## [Items]
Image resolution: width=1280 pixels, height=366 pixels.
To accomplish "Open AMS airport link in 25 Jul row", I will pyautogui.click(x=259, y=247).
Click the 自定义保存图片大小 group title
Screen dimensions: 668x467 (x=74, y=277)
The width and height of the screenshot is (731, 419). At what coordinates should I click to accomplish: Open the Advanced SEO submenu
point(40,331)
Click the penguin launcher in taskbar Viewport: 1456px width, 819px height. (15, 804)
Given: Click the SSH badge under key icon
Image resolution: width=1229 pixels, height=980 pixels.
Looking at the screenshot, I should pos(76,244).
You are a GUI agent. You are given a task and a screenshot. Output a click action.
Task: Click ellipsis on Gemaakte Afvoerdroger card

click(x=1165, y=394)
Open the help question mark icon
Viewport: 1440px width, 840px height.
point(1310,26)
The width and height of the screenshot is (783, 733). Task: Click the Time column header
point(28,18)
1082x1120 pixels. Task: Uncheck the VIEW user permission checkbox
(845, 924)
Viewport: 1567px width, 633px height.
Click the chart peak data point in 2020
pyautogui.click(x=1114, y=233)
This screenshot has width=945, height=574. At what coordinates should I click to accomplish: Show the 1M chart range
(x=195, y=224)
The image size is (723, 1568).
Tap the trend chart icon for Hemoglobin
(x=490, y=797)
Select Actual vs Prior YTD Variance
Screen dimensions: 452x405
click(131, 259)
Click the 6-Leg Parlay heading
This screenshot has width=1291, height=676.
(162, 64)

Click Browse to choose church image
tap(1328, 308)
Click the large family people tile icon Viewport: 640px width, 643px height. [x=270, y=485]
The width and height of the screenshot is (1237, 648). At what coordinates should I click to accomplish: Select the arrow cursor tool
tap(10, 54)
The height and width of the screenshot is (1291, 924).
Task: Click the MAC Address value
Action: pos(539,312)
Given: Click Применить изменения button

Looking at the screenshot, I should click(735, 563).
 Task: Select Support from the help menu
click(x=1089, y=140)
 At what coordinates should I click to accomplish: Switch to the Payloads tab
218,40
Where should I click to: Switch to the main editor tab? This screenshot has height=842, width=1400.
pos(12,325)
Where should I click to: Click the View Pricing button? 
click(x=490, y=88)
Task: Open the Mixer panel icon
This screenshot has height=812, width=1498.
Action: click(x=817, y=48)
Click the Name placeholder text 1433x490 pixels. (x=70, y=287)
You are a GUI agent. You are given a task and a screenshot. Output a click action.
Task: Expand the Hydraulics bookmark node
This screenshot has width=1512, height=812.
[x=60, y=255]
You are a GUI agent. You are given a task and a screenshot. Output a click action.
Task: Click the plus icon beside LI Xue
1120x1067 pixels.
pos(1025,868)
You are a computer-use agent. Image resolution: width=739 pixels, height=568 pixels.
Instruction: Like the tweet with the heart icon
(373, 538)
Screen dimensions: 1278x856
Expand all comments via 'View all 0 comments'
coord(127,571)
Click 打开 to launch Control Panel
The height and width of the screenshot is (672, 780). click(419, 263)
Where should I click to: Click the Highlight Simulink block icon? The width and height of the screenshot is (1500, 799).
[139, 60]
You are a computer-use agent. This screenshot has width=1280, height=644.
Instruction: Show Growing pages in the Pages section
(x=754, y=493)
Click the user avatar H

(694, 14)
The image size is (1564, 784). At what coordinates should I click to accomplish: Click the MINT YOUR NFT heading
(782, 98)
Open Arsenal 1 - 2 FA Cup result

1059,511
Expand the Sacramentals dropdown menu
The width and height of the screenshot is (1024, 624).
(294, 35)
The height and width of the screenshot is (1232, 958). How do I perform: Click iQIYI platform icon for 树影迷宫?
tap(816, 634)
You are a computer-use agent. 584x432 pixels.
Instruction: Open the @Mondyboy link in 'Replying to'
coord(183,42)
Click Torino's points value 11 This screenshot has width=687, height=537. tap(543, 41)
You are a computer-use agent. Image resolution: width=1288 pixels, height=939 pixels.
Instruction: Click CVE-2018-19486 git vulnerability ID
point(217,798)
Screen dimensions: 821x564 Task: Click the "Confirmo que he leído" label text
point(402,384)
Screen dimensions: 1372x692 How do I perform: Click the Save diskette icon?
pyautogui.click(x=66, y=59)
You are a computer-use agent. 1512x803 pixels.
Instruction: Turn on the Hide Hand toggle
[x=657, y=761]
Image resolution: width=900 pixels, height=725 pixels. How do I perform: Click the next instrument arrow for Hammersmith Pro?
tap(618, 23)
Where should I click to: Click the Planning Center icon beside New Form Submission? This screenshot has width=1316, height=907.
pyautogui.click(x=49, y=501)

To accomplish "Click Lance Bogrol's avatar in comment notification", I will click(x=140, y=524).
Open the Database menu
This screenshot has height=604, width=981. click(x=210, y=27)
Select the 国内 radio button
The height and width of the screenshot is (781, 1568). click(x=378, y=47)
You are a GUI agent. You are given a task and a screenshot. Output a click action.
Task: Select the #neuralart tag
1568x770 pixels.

## [Goal]
Please pick out every line in the entries above that contains the string "beside", and copy each one. Case counts.

## [Result of the exercise]
Task: Click the plus icon beside LI Xue
Where should I click to: Click the Planning Center icon beside New Form Submission? This screenshot has width=1316, height=907.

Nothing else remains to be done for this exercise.